Indian Trappers.
(From "Picturesque Canada," by permission.)
The same spring, two of the Canadian posts on the Assiniboine River were assailed during a quarrel. Several white men and a large number of Indians were killed.
Terrible smallpox epidemic.
The fearful act of vengeance which might now have been meditated at this juncture was never carried out, for in 1781 an epidemic of smallpox broke out, wreaking a memorable destruction upon all the Indians of Rupert's Land.
It is worthy of remark, the extraordinary and fatal facility with which this disease had always made headway among the aborigines of the North American continent. There must have been some predisposition in their constitutions which rendered them an easy prey to this scourge of Europe. Later, when the boon, brought into Europe by Lady Mary Montague arrested and partially disarmed the monster, smallpox had wrought unmitigated havoc amongst whole tribes and circles of the Red men, more than decimating the entire population and occasionally destroying whole camps, while leaving scarcely more than one shrivelled hag to relate to the Company's factors the fell tale of destruction.
The scourge which depopulated vast regions naturally cleared the country of white traders. Two parties did, indeed, set out from Montreal in 1781-82, with the avowed intention of making permanent settlements on Churchill River and at Athabasca. But the smallpox had not yet done its worst, and drove them back with only seven packages of beaver. This season was a better one than the preceding for the Company's factories; but an event now happened scarcely foreseen by anyone. England and France had been again at war, but none had as yet dreamt of a sea attack on the Company's posts in the Bay. Such a thing had not happened for upwards of eighty years, and the conquest of Canada seemed to so preclude its probability that the Adventurers had not even instructed its governors to be on the alert for a possible foe.

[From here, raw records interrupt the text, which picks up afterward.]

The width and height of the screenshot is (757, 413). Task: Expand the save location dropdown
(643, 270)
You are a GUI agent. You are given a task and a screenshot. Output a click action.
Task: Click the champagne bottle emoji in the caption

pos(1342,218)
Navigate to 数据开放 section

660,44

Up to the era of the terrible smallpox visitation in 1782, the remote Chippewas and far-off tribes from Athabasca and the Great Slave Lake, travelling to Prince of Wales' Fort, must have gazed with wonder at its solid masonry and formidable artillery. The great cannon whose muzzles stared grimly from the walls had already been woven into Indian legend, and the Company's factors were fond of telling how the visiting Red men stood in astonishment for hours at a time before this fortress, whose only parallel on the continent was Quebec itself.
French attack Fort Prince of Wales, 1782.
Fort Prince of Wales had been built, as we have seen, at a time when the remembrance of burned factories and posts easily captured and pillaged by French and Indians was keen amongst the Honourable Adventurers. But that remembrance had long since faded; the reasons for which the fort had been built had seemingly vanished. Wherefore gradually the garrison waned in numbers, until on the 8th of August, 1782, only thirty-nine defenders[80] within its walls witnessed the arrival of three strange ships in the Bay. Instantly the word ran from mouth to mouth that they were three French men-of-war. All was consternation and incredulity at first, quickly succeeded by anxiety. Two score pair of English eyes watched the strangers, as pinnace, gig and long-boat were lowered, and a number of swarthy whiskered sailors began busily to sound the approaches to the harbour. As may be believed, an anxious night was passed in the fort by Governor Samuel Hearne and his men. Daybreak came and showed the strangers already disembarking in their boats, and as the morning sun waxed stronger, an array of four hundred troops was seen to be drawn up on the shore of Churchill Bay, at a place called Hare Point. Orders were given to march, and with the flag of France once more unfurled on these distant sub-Arctic shores, the French attacking party approached the Company's stronghold.